§ **Task to carry out**:
Please write out the cowboy action shooting passage below from "Competition in a" up to and including "Arms Mfg. Co.", keeping every word and mark the same.

§ **Passage given**:
Cowboy action shooting (CAS, also known as western action shooting, single action shooting, Cowboy 3 Gun, and Western 3-gun) is a competitive shooting sport that originated in Southern California in the early 1980s, at the Coto de Caza Shooting Range in Orange County, California. Cowboy action shooting is now practiced in many places with several sanctioning organizations including the Single Action Shooting Society (SASS), Western Action Shootists Association (WASA), and National Congress of Old West Shooters (NCOWS), Single Action Shooting Australia (SASA), Western 3-Gun as well as others in the U.S. and other countries.

CAS is a type of multigun match utilizing a combination of handgun(s), rifle(s), and/or shotgun(s) in a variety of "Old West-themed" courses of fire for time and accuracy. Participants must dress in appropriate theme or era "costume" as well as use gear and accessories as mandated by the respective sanctioning group rules.

Firearms 

CAS requires competitors to use firearms typical of the mid-to-late 19th century:  single-action revolvers, lever-action rifles chambered in pistol calibers, and side-by-side double-barreled shotguns (also referred to as Coach Guns – with or without external hammers, although automatic ejectors are not allowed), or pump-action shotguns with external hammers (similar to the Winchester 1897). The 1884 Colt Lightning slide-action rifles and Winchester 1887 lever-action shotguns are also allowed in competition. Both original and reproduction guns are equally acceptable. All CAS handguns must be "single-action", meaning that the hammer must be manually cocked before each shot can be fired.

Competition in a CAS match generally requires four guns: two revolvers, a shotgun, and a rifle chambered in a centerfire revolver caliber of a type in use prior to 1899. Some CAS matches also offer side events for single-shot "buffalo rifles", derringers, speed shotgun, and other specialty shooting. Replica firearms are available from companies such as Ruger, Colt, Uberti, Pedersoli, Stoeger, Chiappa, Pietta, Armi San Marco and U.S. Fire Arms Mfg. Co.

§ **Records of word and element locations**:
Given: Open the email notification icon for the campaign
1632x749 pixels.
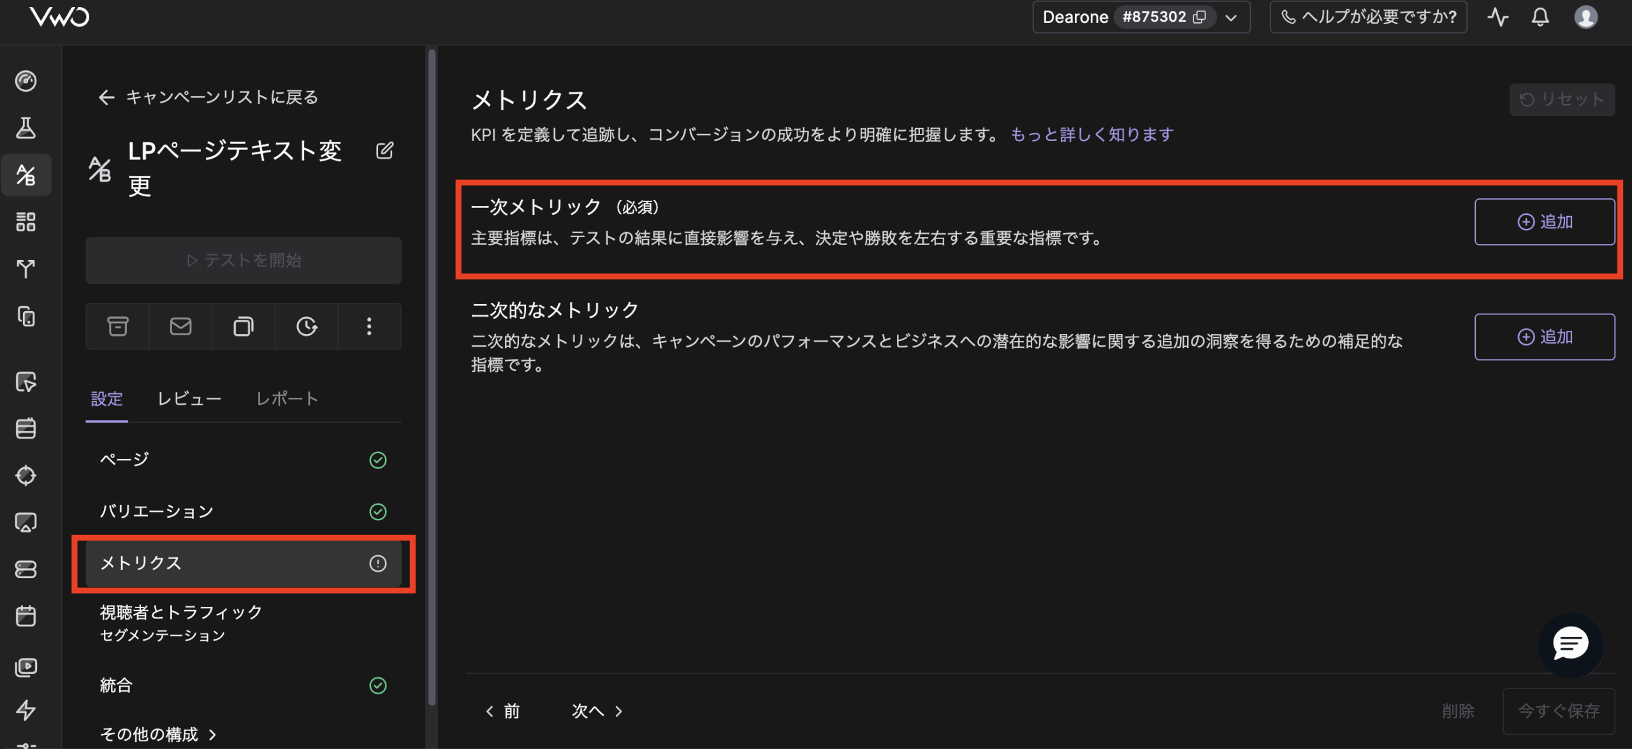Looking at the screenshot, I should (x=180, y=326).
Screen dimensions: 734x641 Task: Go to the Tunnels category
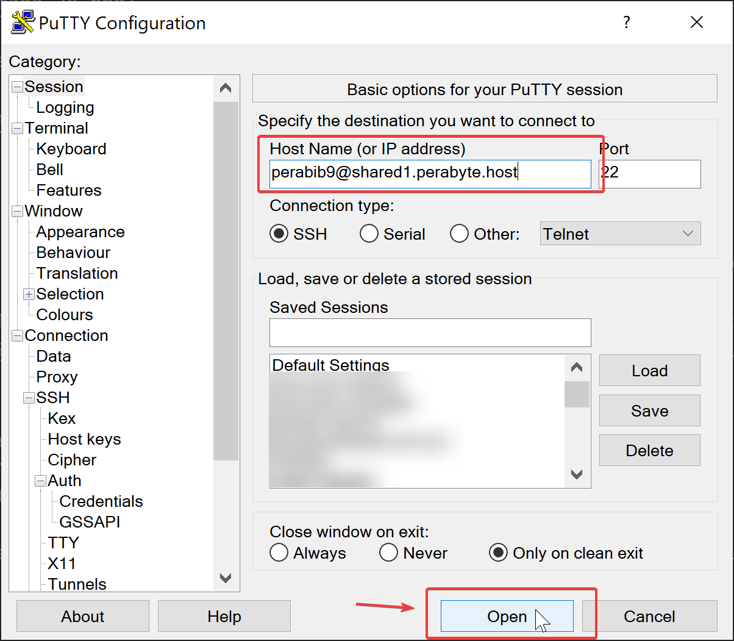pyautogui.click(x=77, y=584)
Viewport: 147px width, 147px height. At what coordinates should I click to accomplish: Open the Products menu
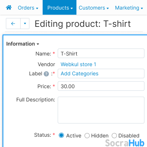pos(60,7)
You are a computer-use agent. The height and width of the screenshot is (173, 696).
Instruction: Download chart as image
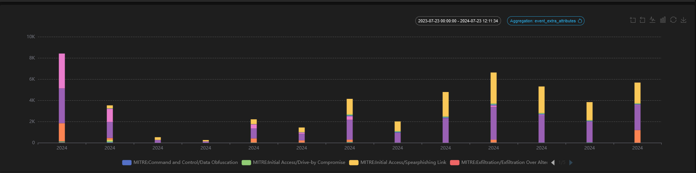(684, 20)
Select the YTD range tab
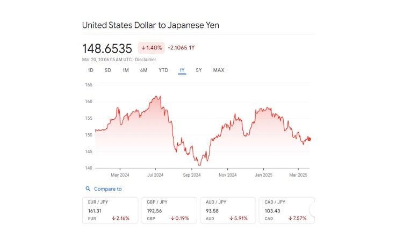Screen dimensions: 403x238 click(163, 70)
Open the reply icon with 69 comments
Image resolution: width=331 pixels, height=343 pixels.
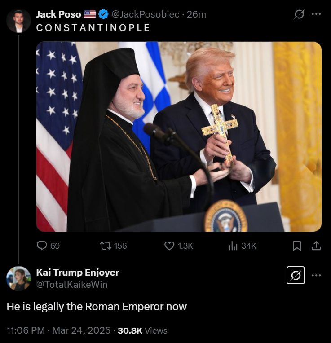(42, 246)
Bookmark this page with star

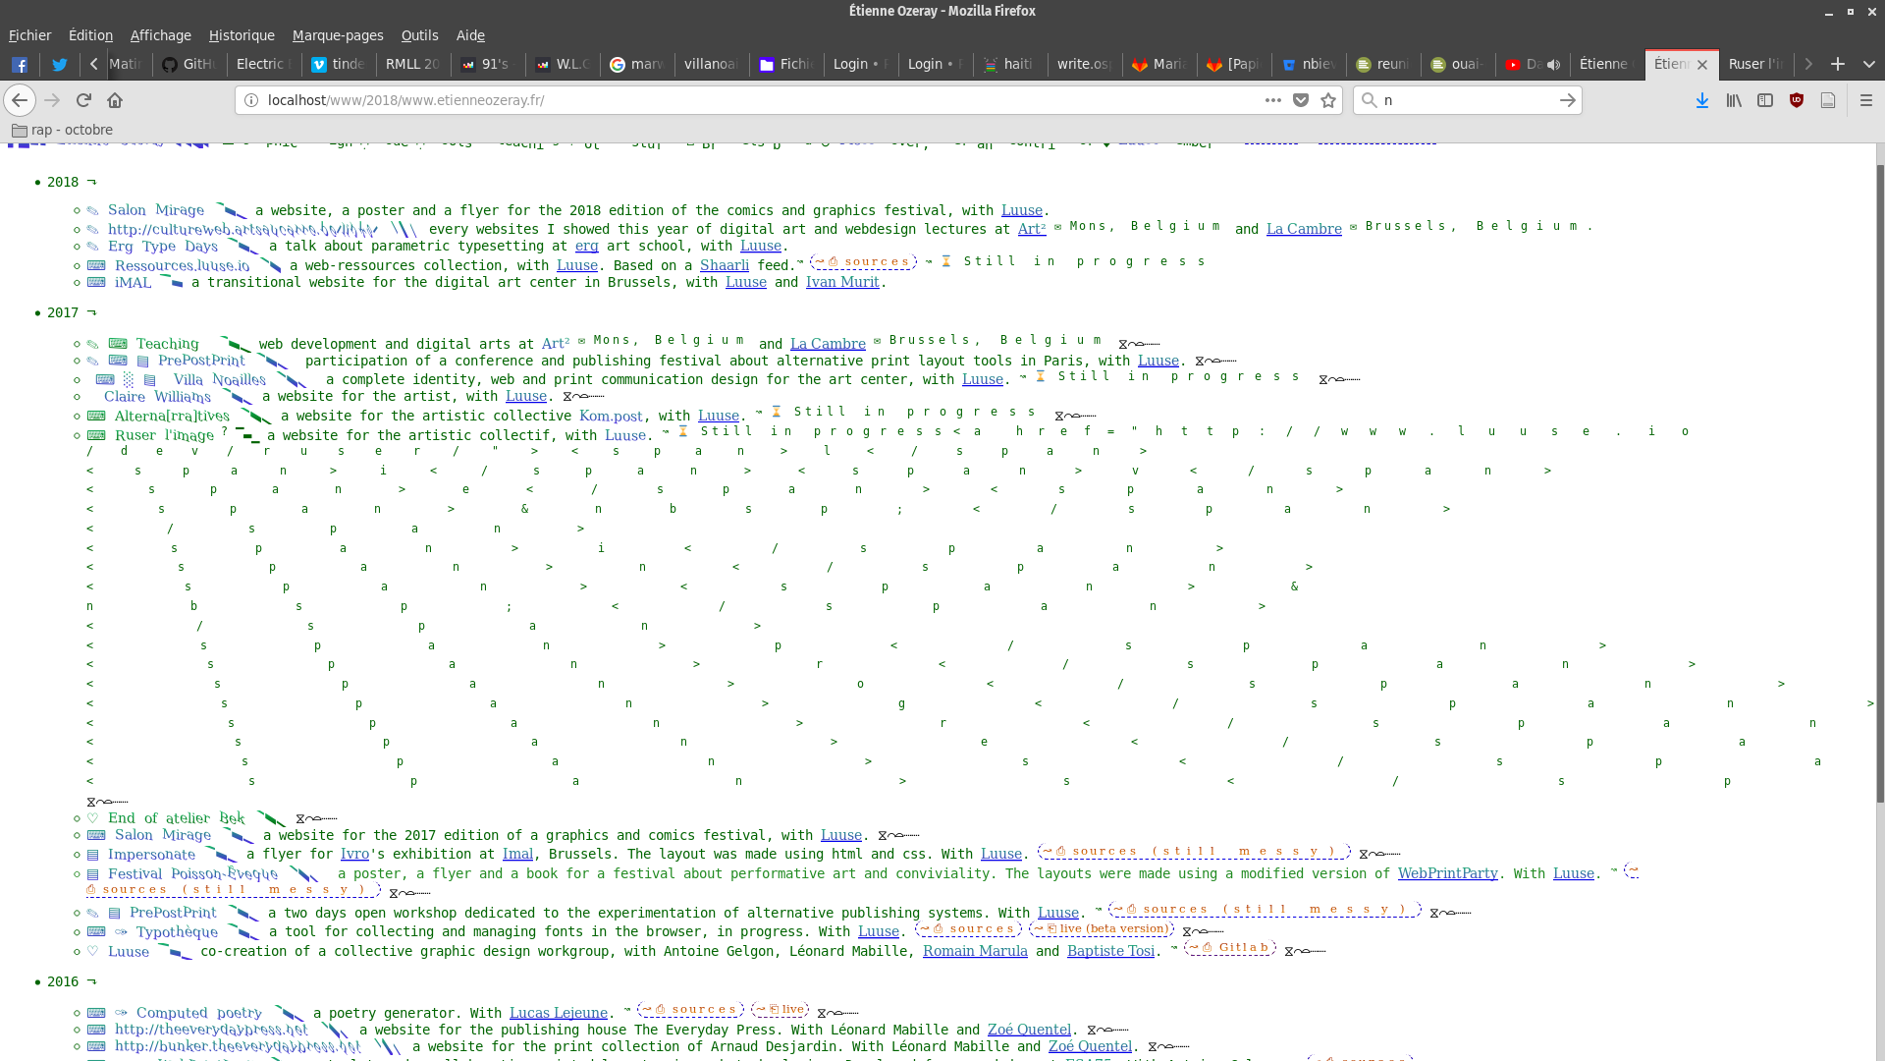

§ **Solved exercise**:
Competition in a CAS match generally requires four guns: two revolvers, a shotgun, and a rifle chambered in a centerfire revolver caliber of a type in use prior to 1899. Some CAS matches also offer side events for single-shot "buffalo rifles", derringers, speed shotgun, and other specialty shooting. Replica firearms are available from companies such as Ruger, Colt, Uberti, Pedersoli, Stoeger, Chiappa, Pietta, Armi San Marco and U.S. Fire Arms Mfg. Co.